▶ **Data**:
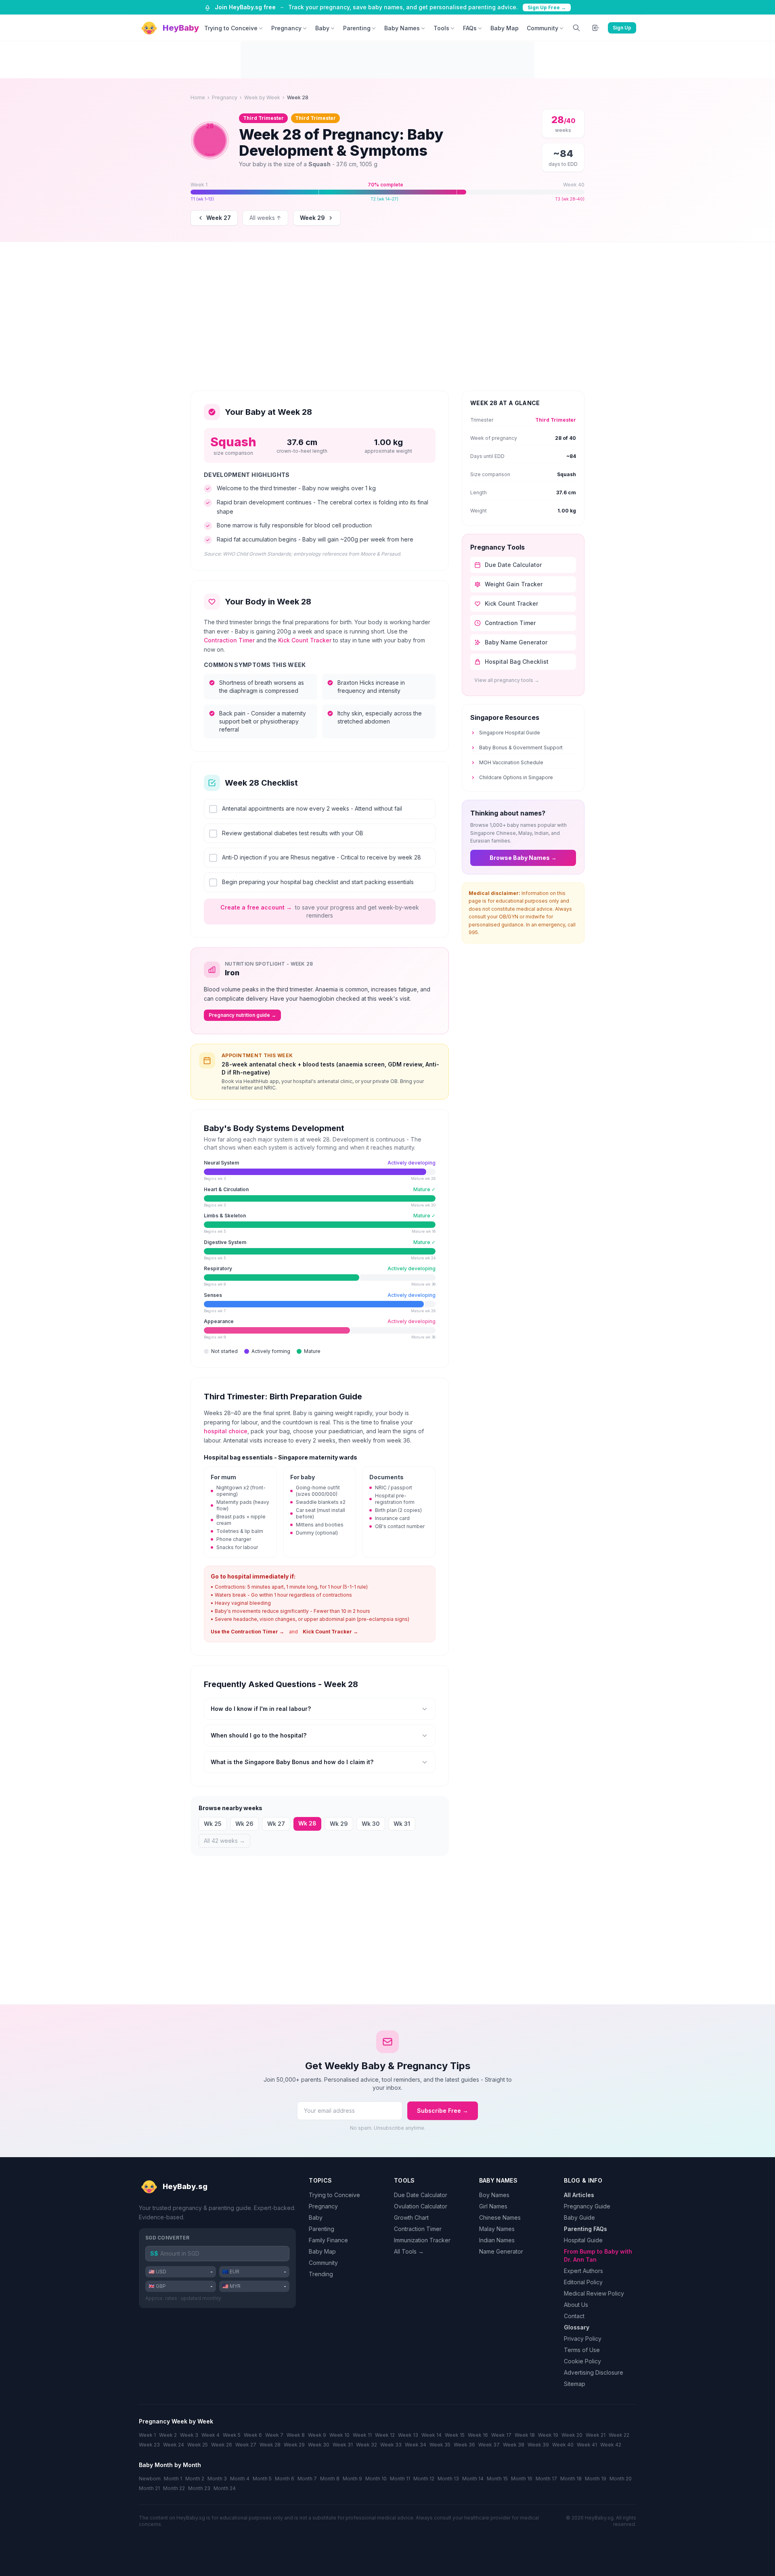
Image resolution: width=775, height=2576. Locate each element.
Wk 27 (276, 1823)
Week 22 (619, 2435)
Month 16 (521, 2479)
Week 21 (595, 2435)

▶ **Task directions**: Omit the pictures and write out the remaining data exactly.

▶ **Your solution**:
Image resolution: width=775, height=2576. Locate each element.
Wk 27 (276, 1823)
Week 22 (619, 2435)
Month 16 (521, 2479)
Week 21 (595, 2435)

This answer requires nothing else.